# STATED GOAL 1
Answer these questions using the Game 2 recap:
(a) Which pitcher did the Astros send to the mound?
(b) Who led off the 2nd inning with a solo home run to left field?
(c) Which Astros player misplayed Juan Uribe's pop-up?

# GIVEN TEXT
<<<<

October 23, World Series Game 2, vs. Houston

Sox Magic Number:
"Sox take's MLB's best road record to Houston."

Short Take:  A game so good, the 18th Grand Slam in World Series history is only the 2nd most important homer hit;  Sox and Astros battle back and forth before Houston's 2-run double in 9th is bested by walk-off shot by Scott Podsednik.

There are some games you just hold on to forever.  The sounds and images are burnt in your memory and you hold on to them, only to recall them in discussions with friends and eventual ancestors.  There have been a few of these games in recent White Sox history, Mike Caruso's Wrigley Field basket shot homer to sweep the Cubs in 1999, the impromptu standing ovation the Sox recieved after their improbably 7-game road sweep of the Indians and Yankees, and then the game in which Herbert Perry and Kip Wells dealt killer blows to the Tribe, or the 1993 clincher against the Mariners, the only time champagne spray and cigar smoke has filled the home locker room in New Comiskey/U.S. Cellular Field.  Game 2 of the 2005 World Series was another one of those games.

The game was a battle of crafty lefties.  The Astros sent the veteran Andy Pettitte to the mound, one of October's most decorated pitchers.  The guy has so much experience, Fox was able to make a meaningful stat just out of his career appearances in Game Twos.  On the hill for the Sox was Mark Buehrle, Mr. U.S. Cellular Field, and a guy who entered the '05 post-season with a 1/3 of an inning under his belt.

Unlike last night, the Astros drew first blood when Morgan Ensberg lead off the 2nd inning with a solo home run to left field.  The Sox quickly came back in the bottom half of the frame.  Aaron Rowand singled and A.J. Pierzynski hit a deep fly ball to left field that eventually hit halfway up the wall.  However, Rowand was unsure of where the ball was and had to hold at first (and indeed, thought that Astros left fielder Chris Burke would have been able to make a play on the fly ball, so he headed back to first), so Pierzynski only hit a 330-foot single.  Joe Crede, however, didn't dissapoint, singling to right to score Rowand and move A.J. to third.  Juan Uribe then popped up to shallow right field, but for whatever reason, nerves or the rain, Craig Biggio misplayed Uribe's pop-up, dropping it and allowing A.J. to score the go-ahead run.  Jason Lane, however, was able to force out Crede at second, and though Juan did swipe 2nd base, Scott Podsednik grounded out to end the inning.

The Astros came right back.  Willy Taveras, the only guy who seemingly decided to show up for the Astros, started the rally with a 1-out triple and came around to score on a sac fly by Lance Berkman and again, the game was tied.  Pettitte and Buehrle continued to battle each other and the elements, until the 5th, when Brad Ausmus lead off the inning with a double to left field.  After 2 quick outs, it seemed like Buehrle could get the Astros to strand another runner in scoring position, and was able to get Willy Taveras to hit a playable ground ball on the infield, but the cold, wet conditions slowed the ball up just enough that neither Joe Crede or Juan Uribe could make a play on the ball and the speedy Houston centerfield continued the inning for Berkman, who laced a double just inside the the left field line.  Ausmus scored easily and Taveras scored, partially due to his speed, but also due to the fact that Podsednik could not pick the ball up cleanly in left.  4-2 Astros.

>>>>

# DATA PROVIDED

<<<<

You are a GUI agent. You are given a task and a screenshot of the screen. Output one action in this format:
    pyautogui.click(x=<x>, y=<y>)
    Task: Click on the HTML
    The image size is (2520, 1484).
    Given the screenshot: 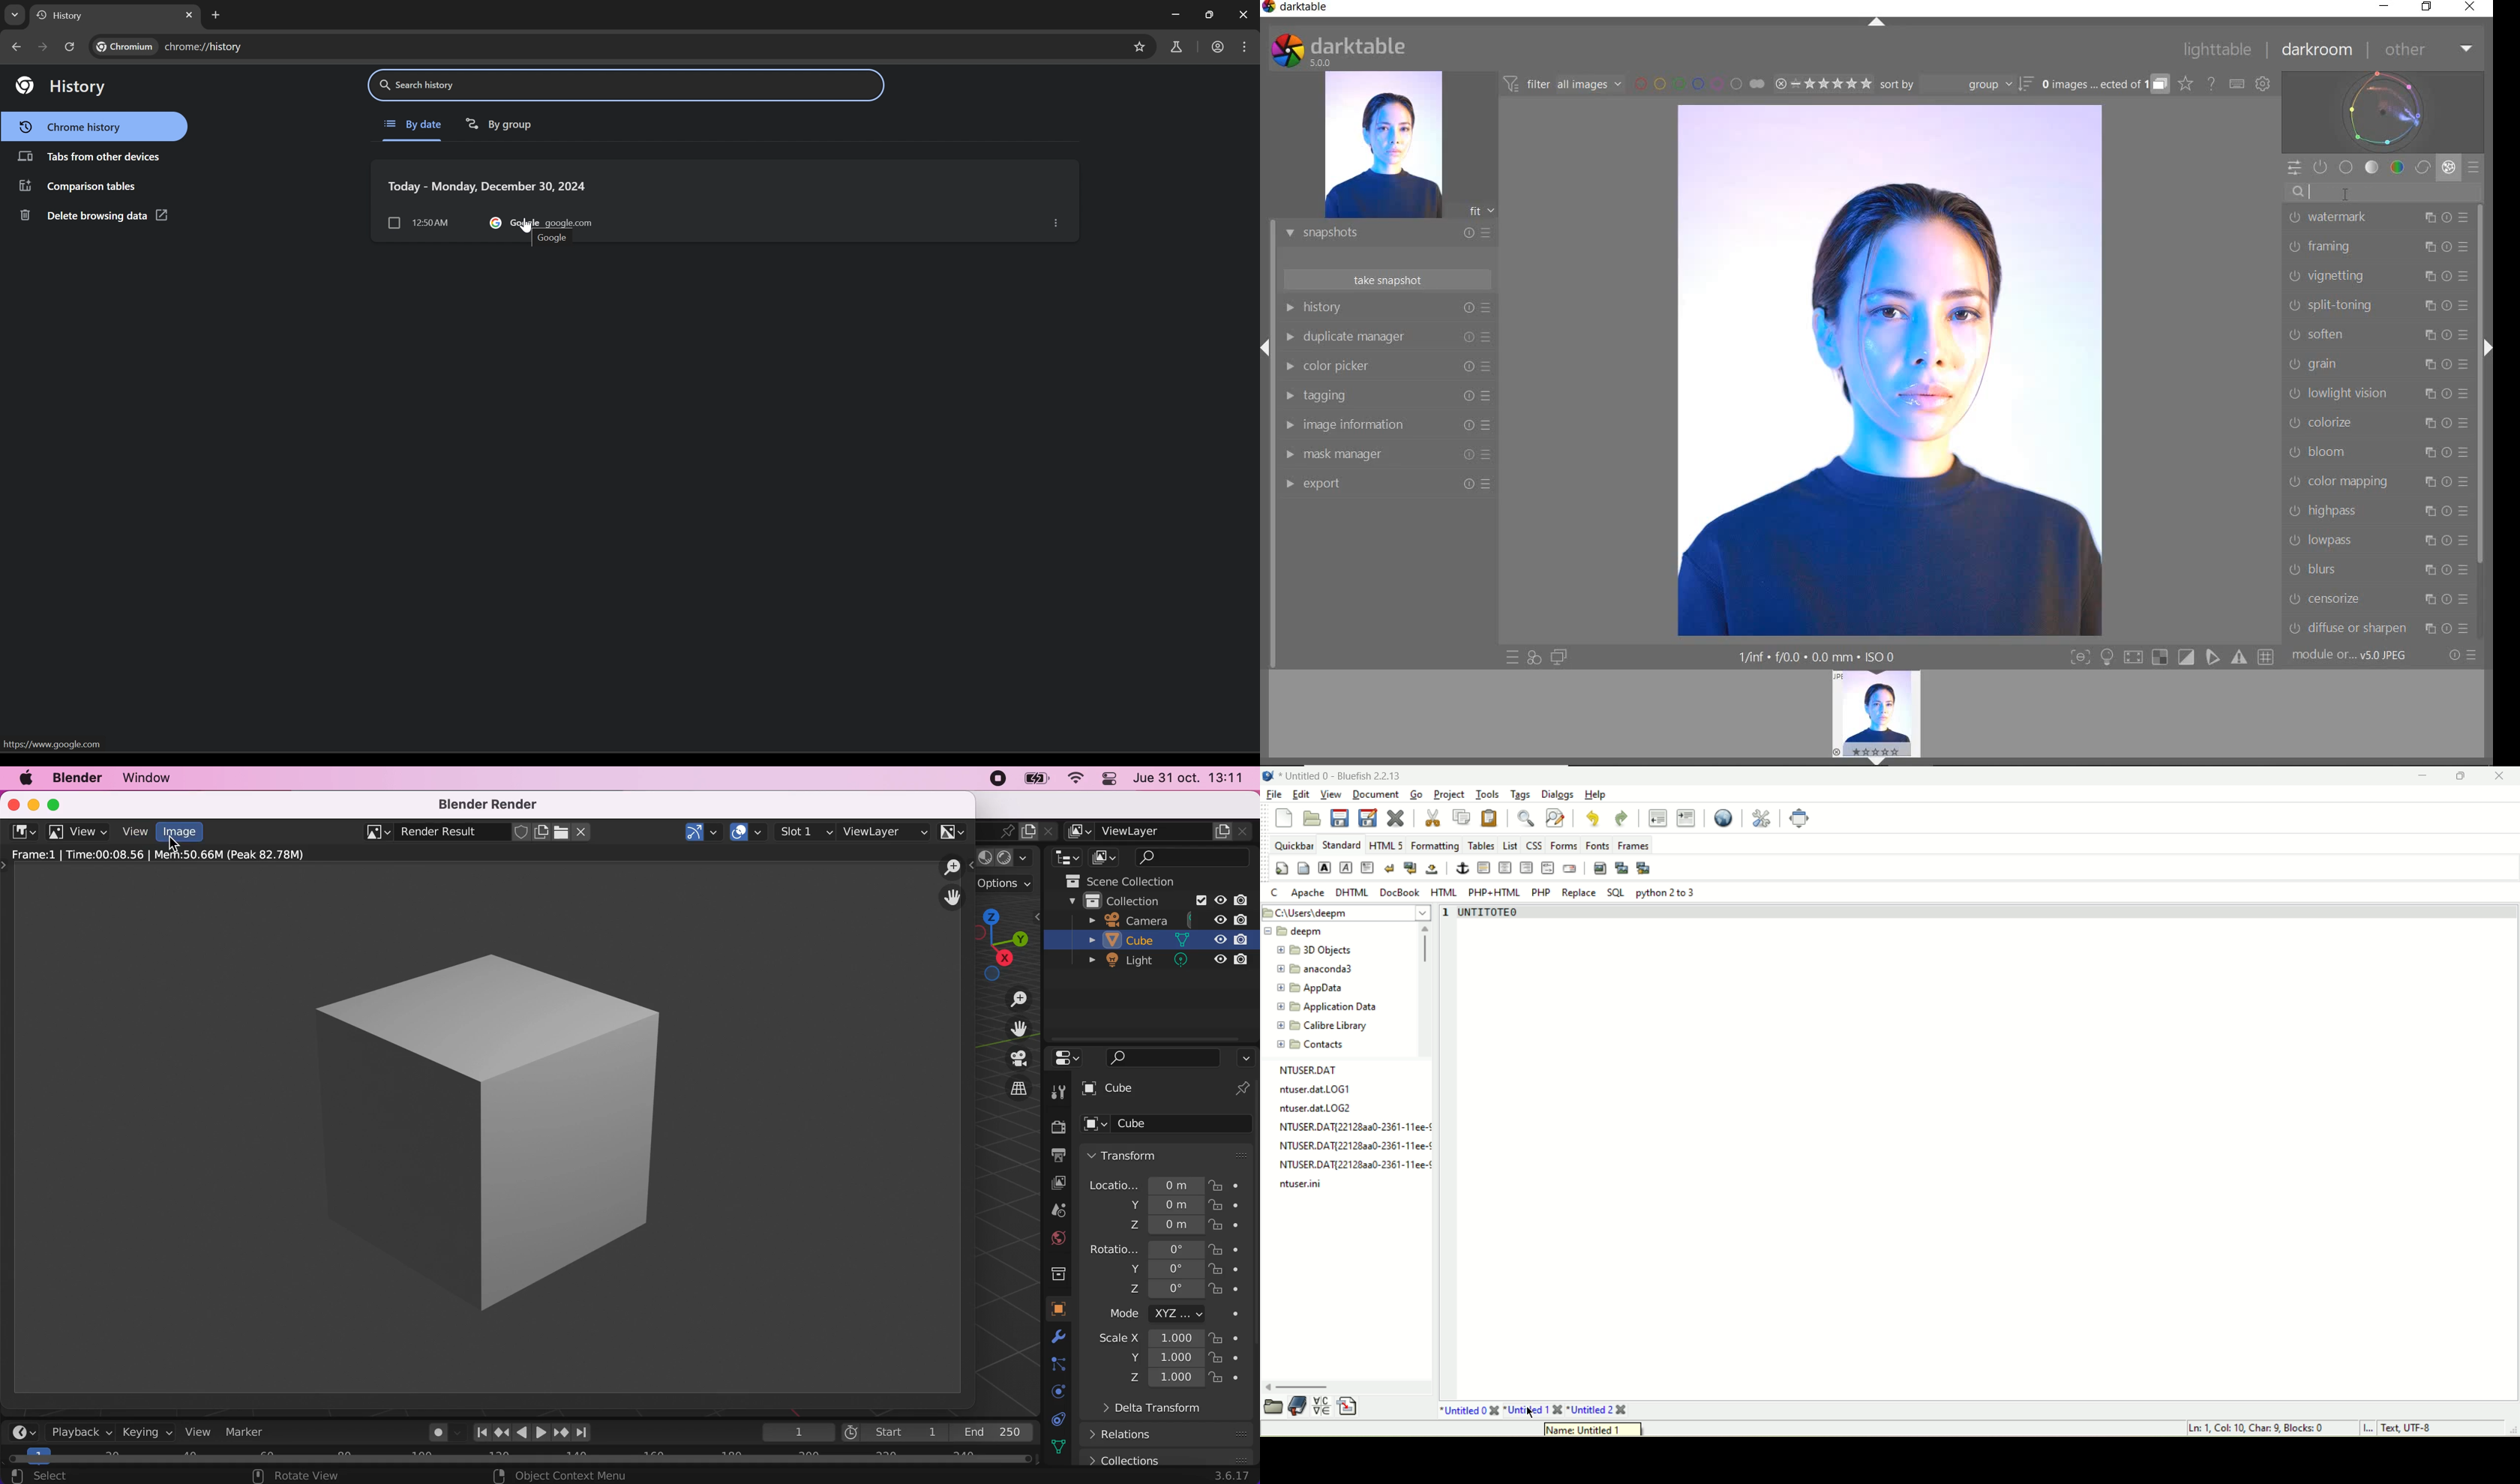 What is the action you would take?
    pyautogui.click(x=1442, y=892)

>>>>

# STATED GOAL 2
Retype the stretch of the records from the start through the line containing "The image size is (2520, 1484).", with both ends included.

# CORRECT ANSWER 1
(a) Andy Pettitte
(b) Morgan Ensberg
(c) Craig Biggio

# CORRECT ANSWER 2
You are a GUI agent. You are given a task and a screenshot of the screen. Output one action in this format:
    pyautogui.click(x=<x>, y=<y>)
    Task: Click on the HTML
    The image size is (2520, 1484).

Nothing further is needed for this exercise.